Text excerpt:
┄┄┄┄┄┄┄┄┄┄┄┄┄┄┄┄┄┄┄┄

Folk, is this a good idea to explicitly create bool ranges as a return value?
As for me, comparisons like >, <, etc. can only produce bool-based ranges, otherwise it would be weird.

Nit: please add new line at the end of the file.

I have really hard time processing how to interpret AnyX2.

For example in the code below:

if (x >= y)
  if (x != y)
    if (x <= y)
      return false

if (x >= y)
  if (x == y)
    if (x <= y)
      return true

We would get different results for <=. So I do not really get how I should read the AnyX2 column.

Could LHS and RHS be other expressions? Does it make sense to continue executing this function if one of them is not a simple symbol?

I think modeling booleans with ranges is OK. This is what the analyzer is doing at the moment. But I guess the question is about whether boolean results of comparisons is a good way to store the relationships between the symbols. I am not convinced about that see my inline comment below.

I am not really familiar with how constraints are represented but I vaguely recall the analyzer sometimes normalizing some expressions like conversion A == B to A - B == 0. I am just wondering if this API to look this expression up is not the right abstraction as it might be better to handle such normalizations in a unified, central way.

┄┄┄┄┄┄┄┄┄┄┄┄┄┄┄┄┄┄┄┄

Problems to solve:
A. Translate this sentence from the review thread into Spanish: "I think modeling booleans with ranges is OK."
B. What change does the nit in the review thread request?

Dataset section:

┄┄┄┄┄┄┄┄┄┄┄┄┄┄┄┄┄┄┄┄

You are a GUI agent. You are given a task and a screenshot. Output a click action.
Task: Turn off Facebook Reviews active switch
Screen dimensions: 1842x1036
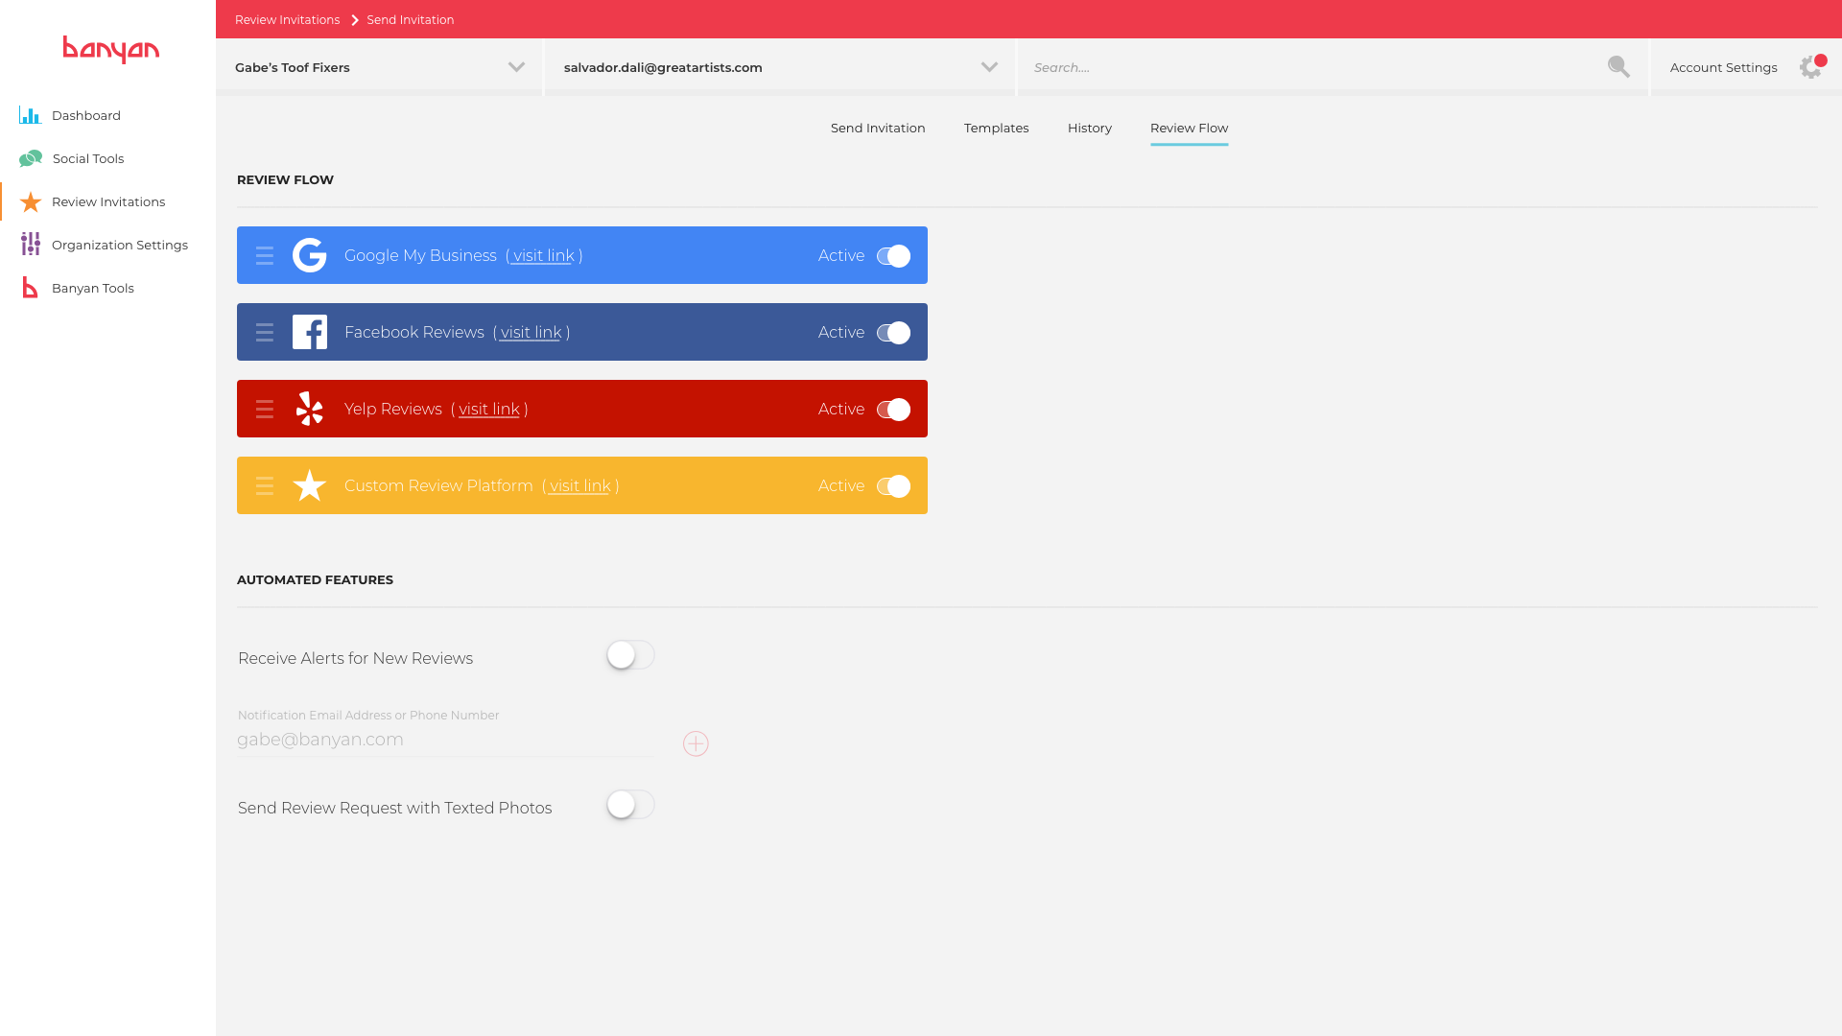[893, 333]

┄┄┄┄┄┄┄┄┄┄┄┄┄┄┄┄┄┄┄┄

Solutions by task:
A. Creo que modelar los booleanos con rangos está bien.

B. Adding a new line at the end of the file.